* **Task objective**
No pictures should appear in the copy; otherwise retype the entries exactly.

Top of Recorded data

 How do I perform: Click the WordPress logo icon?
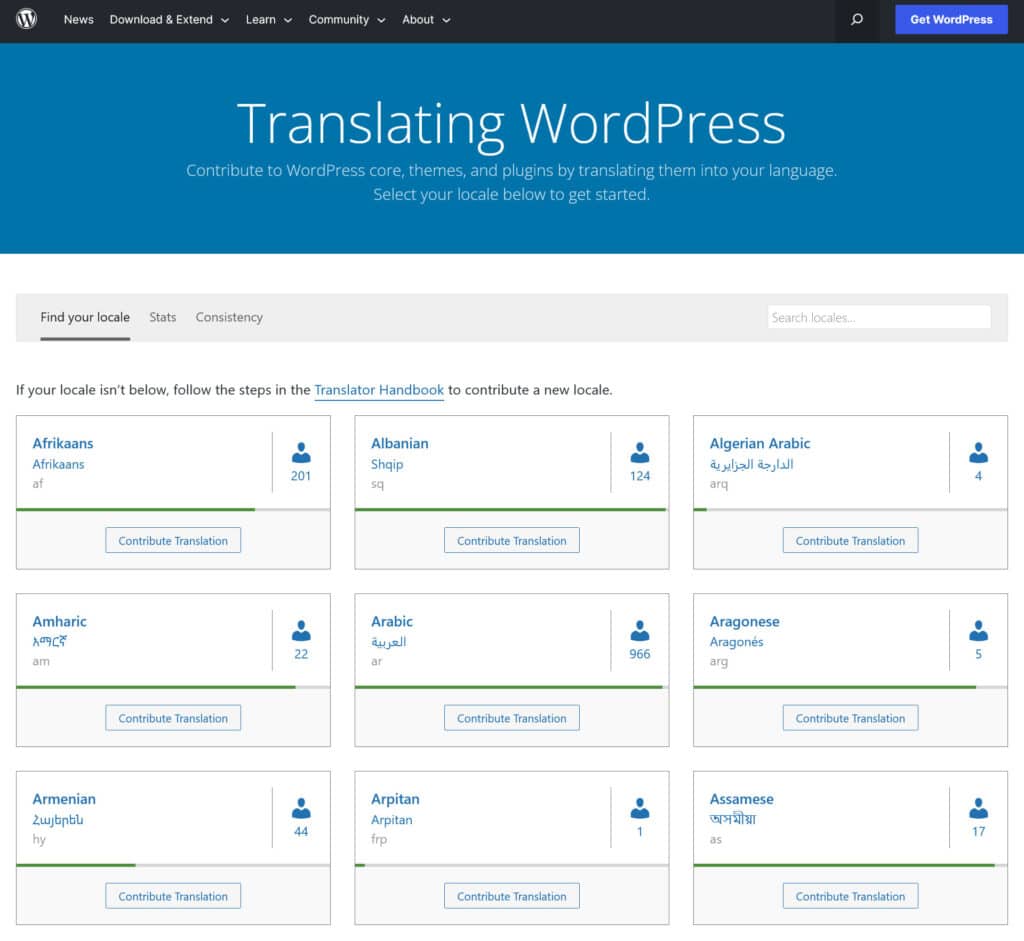coord(26,19)
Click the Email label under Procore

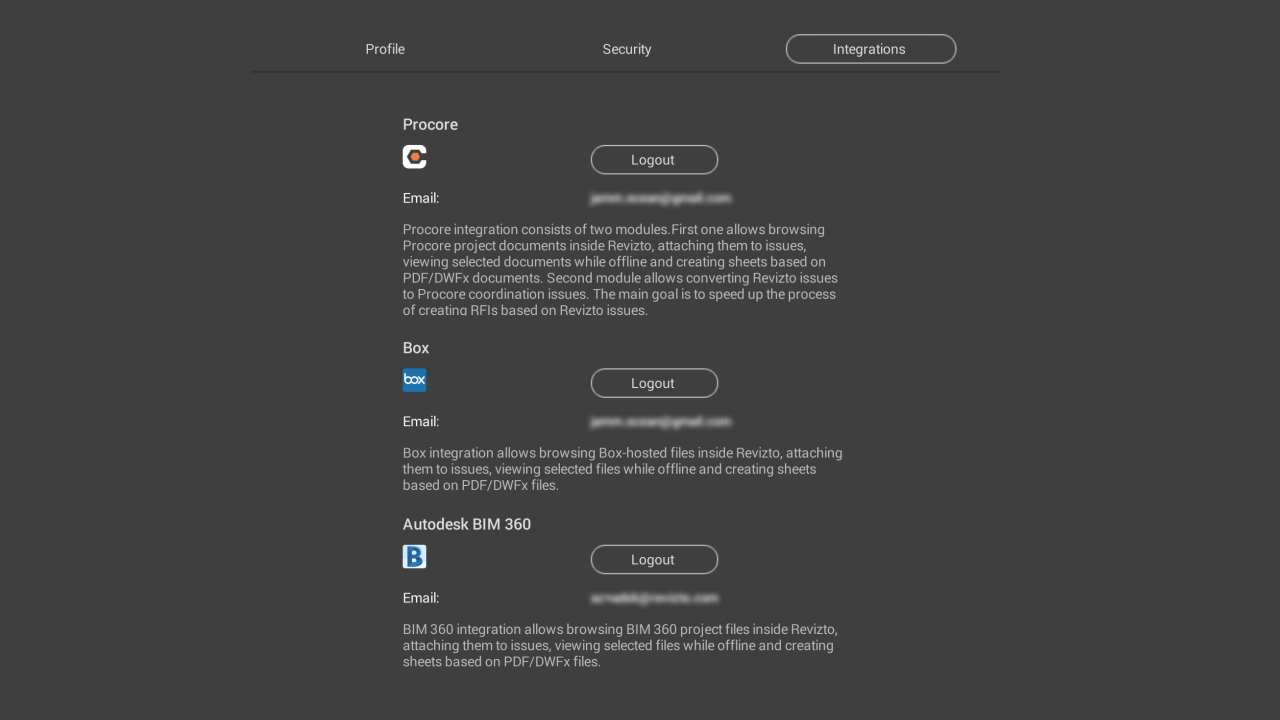point(421,198)
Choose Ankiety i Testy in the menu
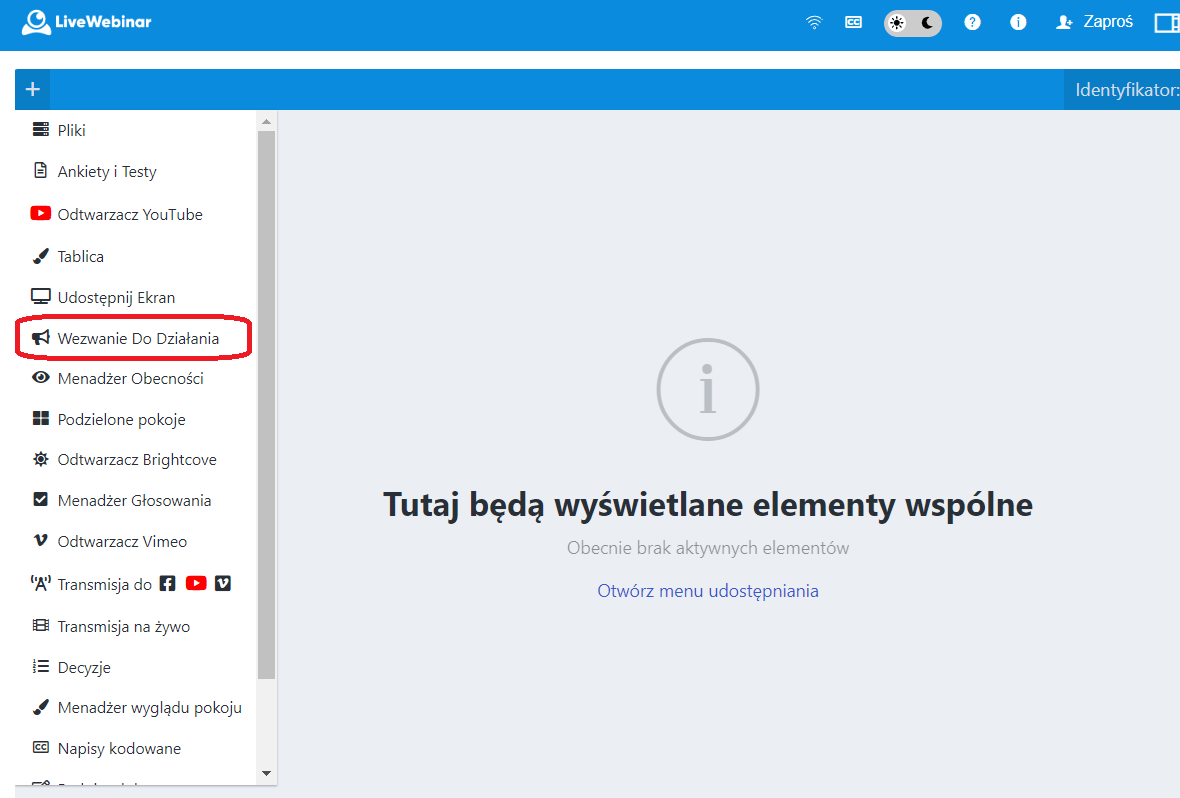Screen dimensions: 1180x798 pyautogui.click(x=106, y=172)
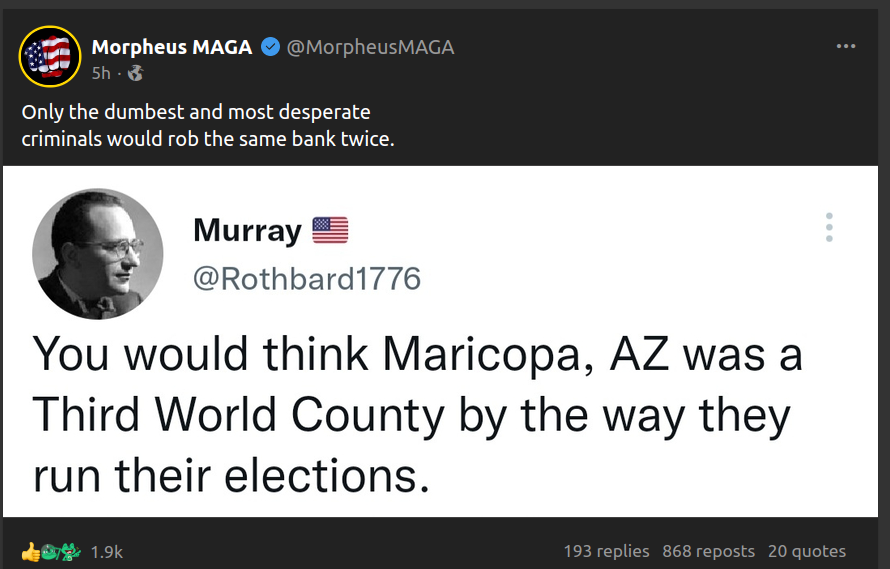Click the American flag next to Murray
The height and width of the screenshot is (569, 890).
click(x=330, y=231)
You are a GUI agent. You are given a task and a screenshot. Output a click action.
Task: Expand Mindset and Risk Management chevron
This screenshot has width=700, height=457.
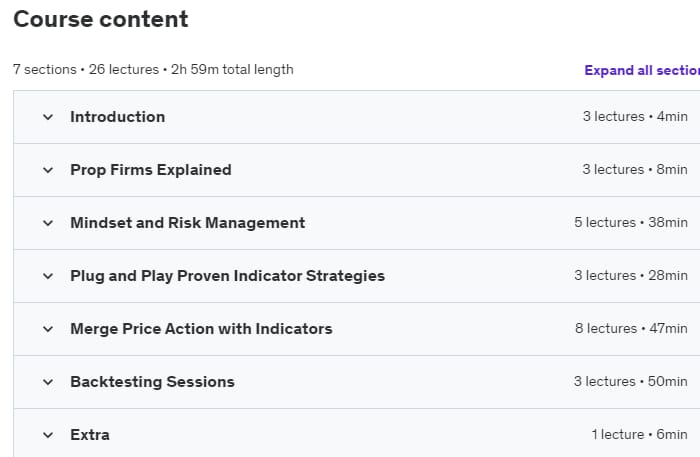click(48, 223)
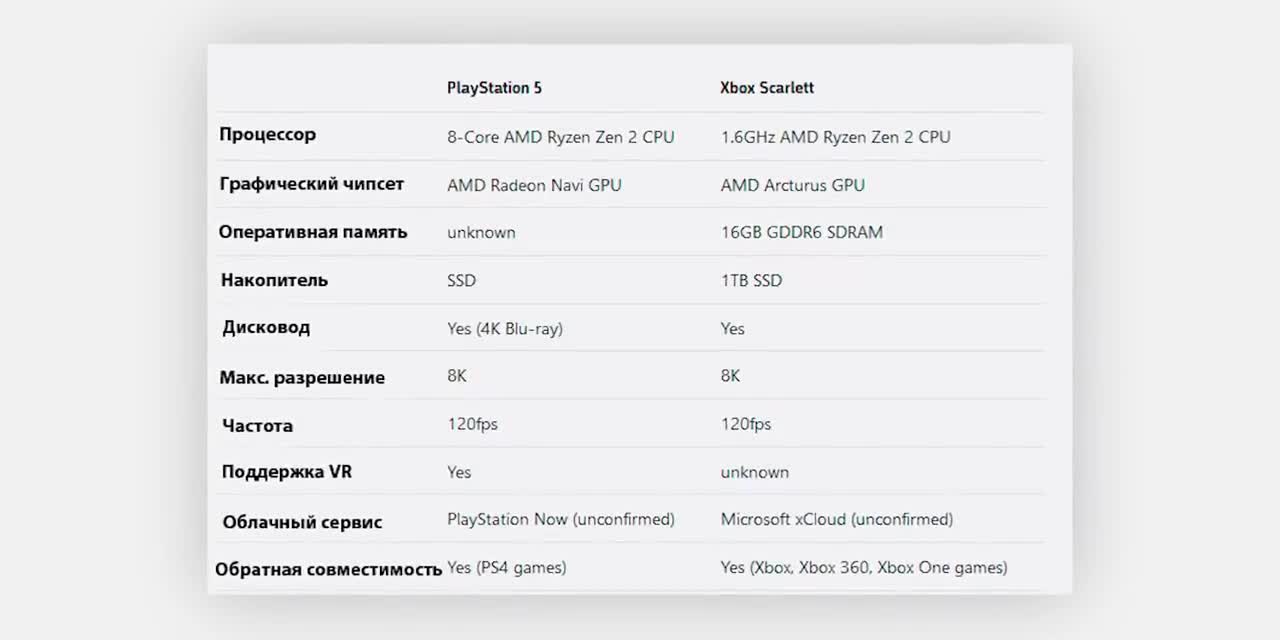Select the Дисковод row label

[266, 328]

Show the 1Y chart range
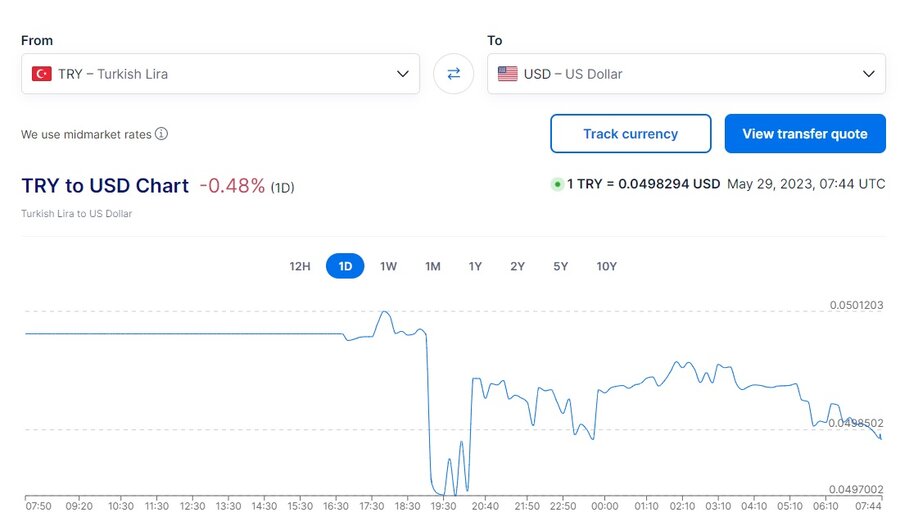tap(475, 266)
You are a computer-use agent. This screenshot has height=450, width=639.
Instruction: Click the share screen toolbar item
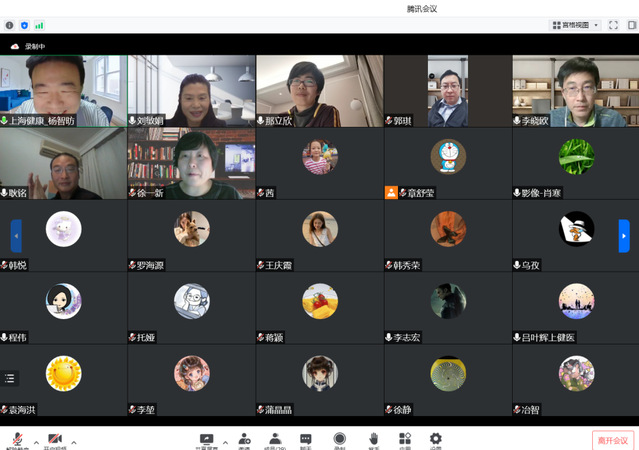click(x=207, y=439)
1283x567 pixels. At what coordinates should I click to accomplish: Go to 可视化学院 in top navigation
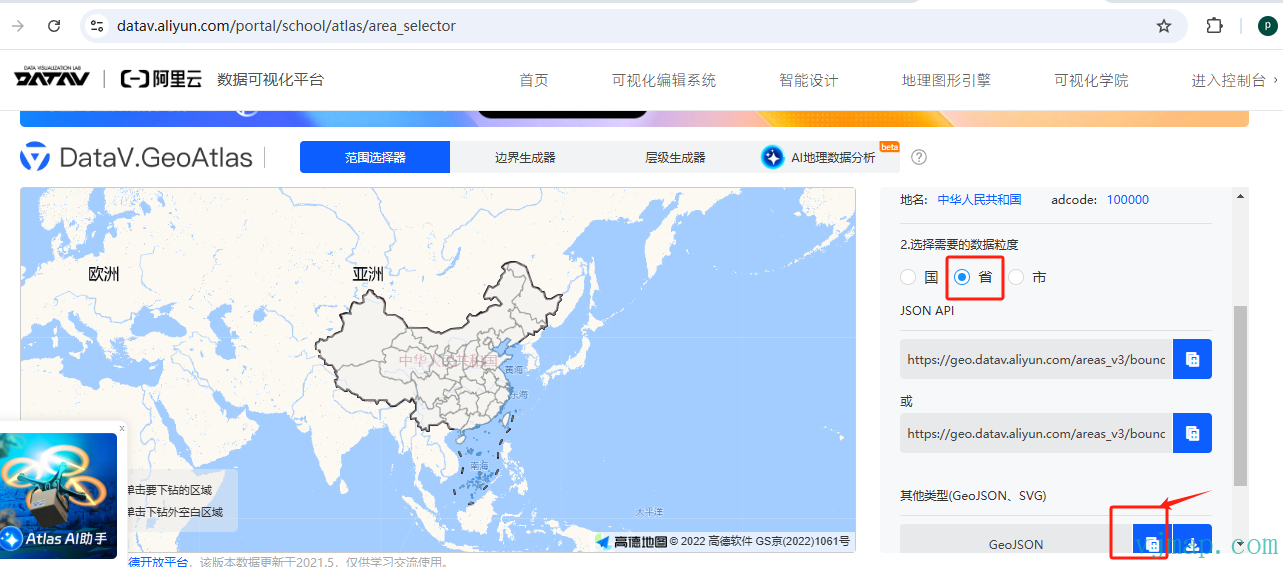point(1091,80)
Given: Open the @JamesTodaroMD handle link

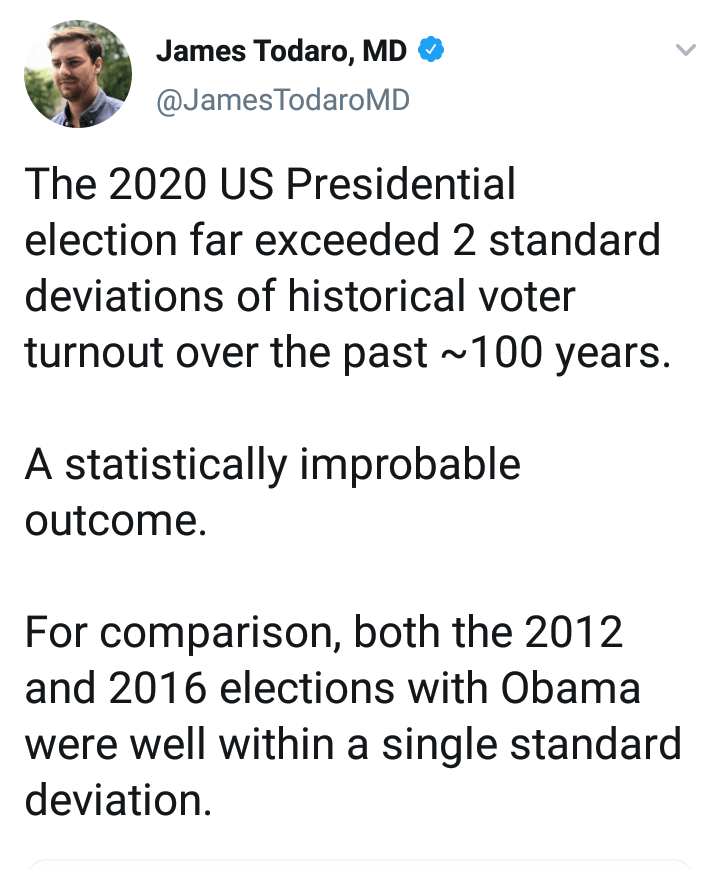Looking at the screenshot, I should (283, 100).
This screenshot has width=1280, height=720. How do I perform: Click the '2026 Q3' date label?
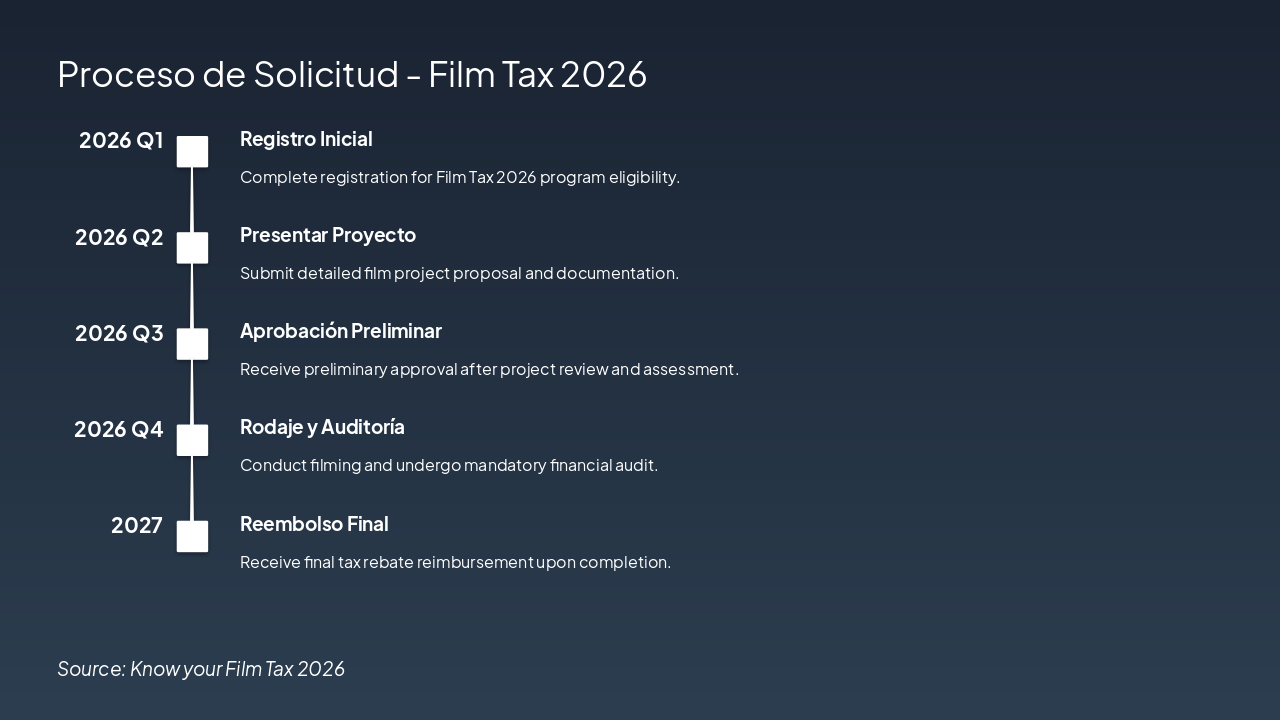click(119, 333)
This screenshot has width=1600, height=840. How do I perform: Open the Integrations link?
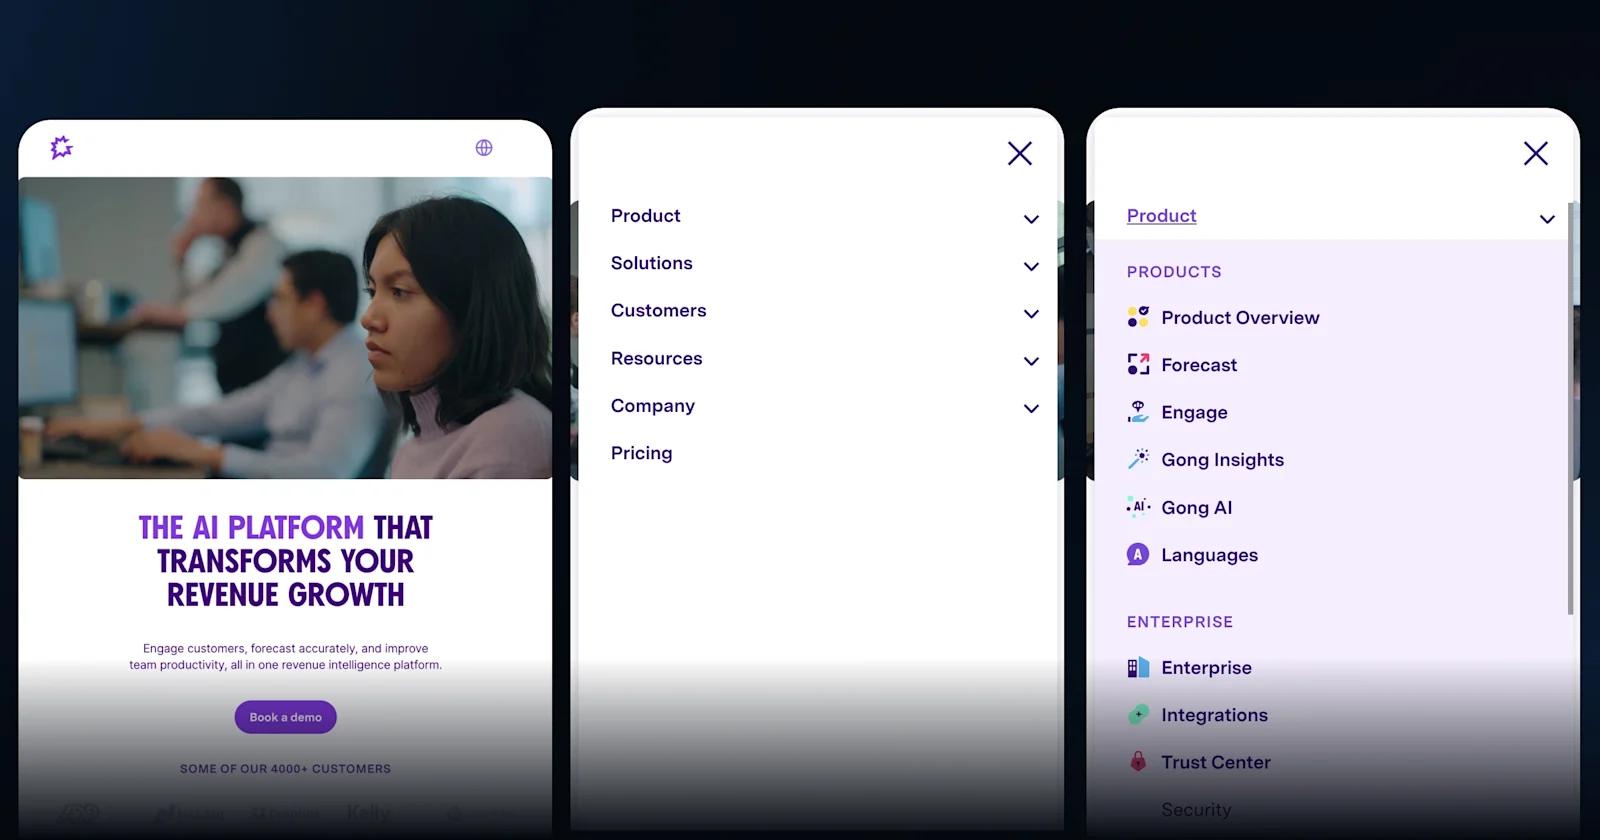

Bottom of Recorded data

* **Written reply**
 How do I perform: Click the WordPress logo icon?
coord(26,19)
Click the Email label under Procore

point(421,198)
Choose Ankiety i Testy in the menu
Screen dimensions: 1180x798 pyautogui.click(x=106, y=172)
Click the American flag next to Murray
The height and width of the screenshot is (569, 890).
click(x=330, y=231)
You are a GUI agent. You are given a task and a screenshot. Output a click action.
Task: Expand Mindset and Risk Management chevron
This screenshot has width=700, height=457.
click(48, 223)
Select the Дисковод row label

[266, 328]

Show the 1Y chart range
tap(475, 266)
You are a computer-use agent. This screenshot has height=450, width=639.
Instruction: Click the share screen toolbar item
click(x=207, y=439)
1283x567 pixels. At what coordinates should I click to accomplish: Go to 可视化学院 in top navigation
point(1091,80)
Given: Open the @JamesTodaroMD handle link

Looking at the screenshot, I should (283, 100).
This screenshot has width=1280, height=720. How do I perform: Click the '2026 Q3' date label?
click(119, 333)
This screenshot has width=1600, height=840. How do I perform: Open the Integrations link?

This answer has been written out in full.